Coming back to the blackjack table now, it turns out that the resolution of the argument is the same, and for the same reason: the other players should not grumble at the beginner, because her strategy for removing cards from the shoe (or not) has no effect, on average, on the outcome of the dealer’s (and thus the other players’) hands.  There are a few technical details to consider that are described in this paper if you are interested, including the sense in which the original puzzle may be viewed as a special case of the more complex game of blackjack.

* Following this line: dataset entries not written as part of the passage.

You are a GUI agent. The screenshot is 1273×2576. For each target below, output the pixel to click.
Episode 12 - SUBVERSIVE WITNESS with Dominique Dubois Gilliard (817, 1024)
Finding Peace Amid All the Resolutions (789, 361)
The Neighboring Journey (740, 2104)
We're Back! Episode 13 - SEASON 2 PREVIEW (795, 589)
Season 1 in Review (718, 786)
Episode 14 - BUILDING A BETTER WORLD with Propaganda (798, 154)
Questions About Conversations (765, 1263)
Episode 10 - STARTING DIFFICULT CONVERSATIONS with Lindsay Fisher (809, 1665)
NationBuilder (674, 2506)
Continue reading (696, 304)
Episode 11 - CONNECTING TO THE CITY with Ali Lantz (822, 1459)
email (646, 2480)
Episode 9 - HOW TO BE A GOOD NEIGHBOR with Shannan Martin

But I think the key point in the paper is relatively simple to explain and understand, and thus may be more persuasive than more technical arguments, particularly when dealing with a frustrated and possibly intoxicated blackjack player who just lost his money.  Specifically, suppose that we make a similar hypothetical change to the rules of the game: the cards for all of the players at the blackjack table are dealt from the top of the shoe as usual, but the cards for the dealer’s hand are dealt from the bottom of the shoe.  Just as with the original puzzle, I think this perspective makes it clearer that any one player’s choice of strategy does not affect the probabilities of the various outcomes of the dealer’s hand.

Card Puzzle, Part 1

This week’s post is a puzzle.  It is not even a relatively new puzzle… but I think it’s a good one, because the problem, and more precisely one of its several solutions, have an interesting relationship to some slightly more practical situations that I have been asked about recently.  (As a teaser, I recall being involved at least once in such a “practical” situation, that nearly escalated to physical confrontation.  It is strange the things that people feel strongly about.)

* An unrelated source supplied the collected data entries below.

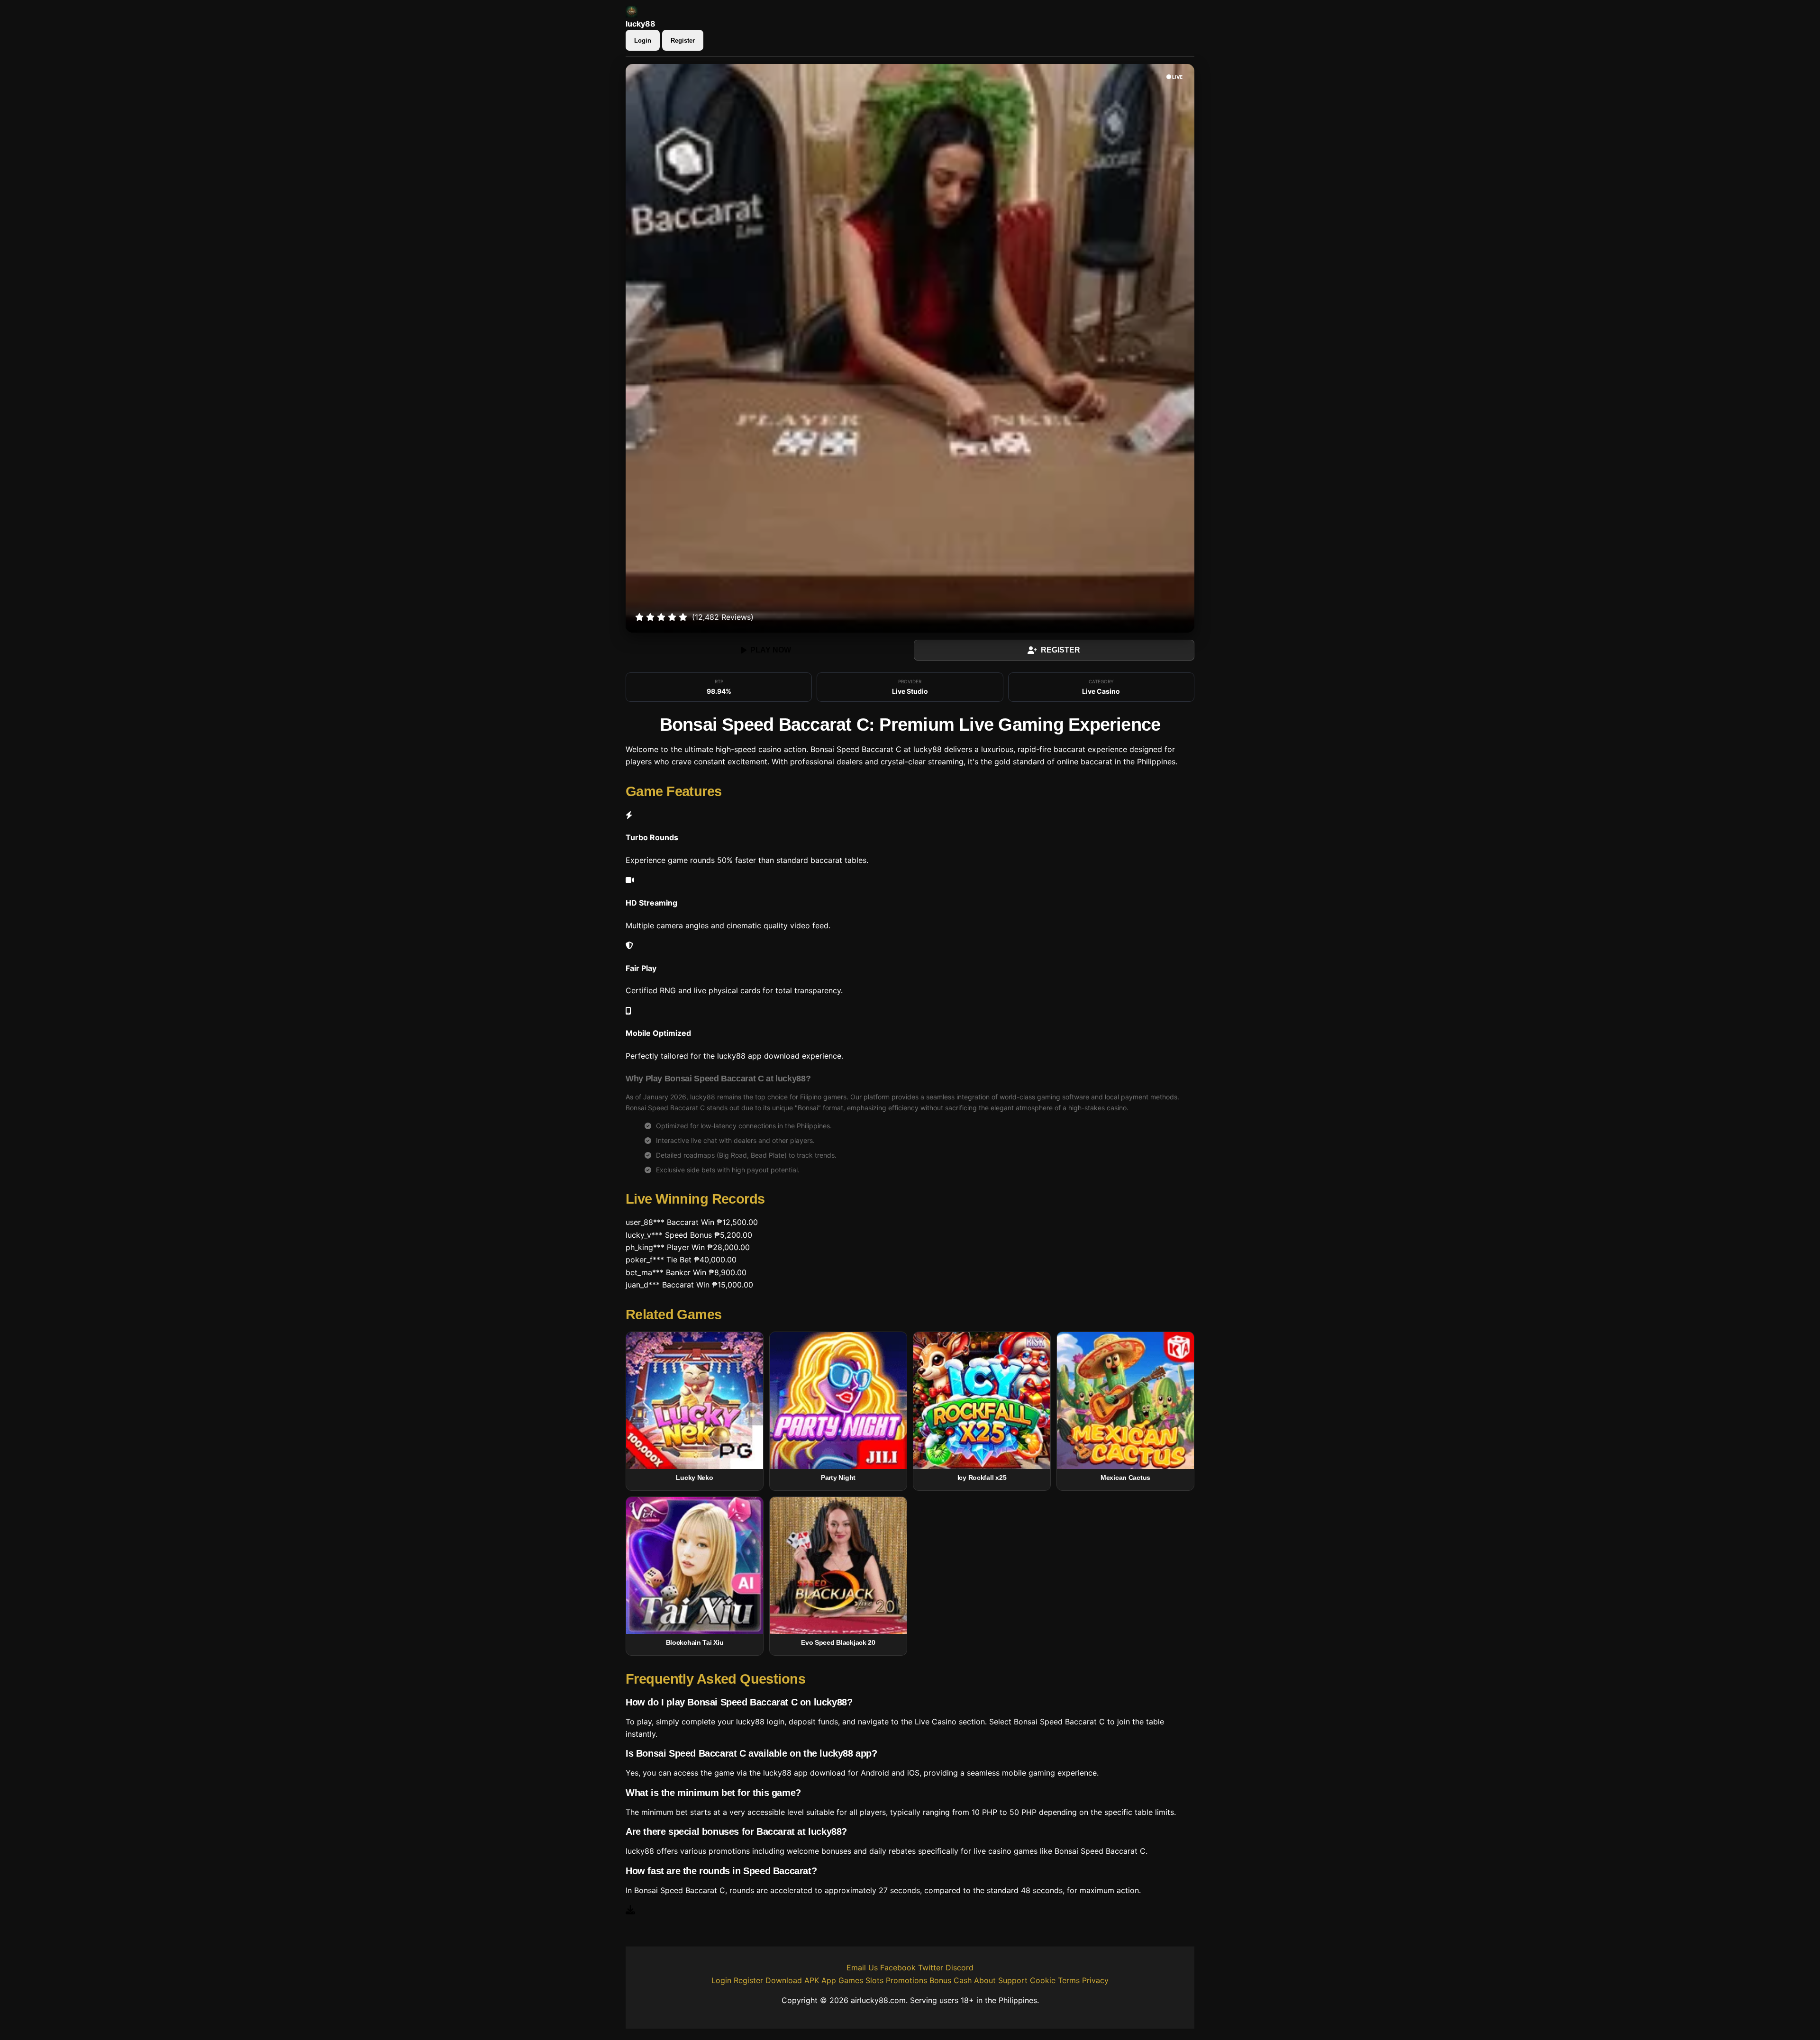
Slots (874, 1980)
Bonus (940, 1980)
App (828, 1980)
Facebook (898, 1967)
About (985, 1980)
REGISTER (1060, 650)
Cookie (1043, 1980)
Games (850, 1980)
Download (783, 1980)
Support (1013, 1980)
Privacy (1095, 1980)
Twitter (930, 1967)
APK (811, 1980)
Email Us (862, 1967)
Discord (960, 1967)
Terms (1069, 1980)
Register (683, 40)
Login (642, 40)
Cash (963, 1980)
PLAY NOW (770, 650)
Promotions (906, 1980)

Before going into more detail, though, it has been suggested– correctly, I think– that I tend to spoil possibly interesting problems by including solutions in the same post.  To remedy that, following is just the statement of the problem.  Discussion is welcome in the comments; I will continue next week with my view of the problem and how I think it applies elsewhere.

Consider a standard, shuffled poker deck of 52 playing cards, of which 26 are red and 26 are black.  I place the deck face down on a table.  I will draw a card, one at a time, from the top of the pile and place it face up on the table for you to see whether it is red or black.  At some point before drawing the last card in the deck, you must say, “Stop.”  If the next card that I turn over is red, you win one dollar.  If it is black, you lose one dollar.

What is the optimal strategy for playing this game, and what is the probability of winning?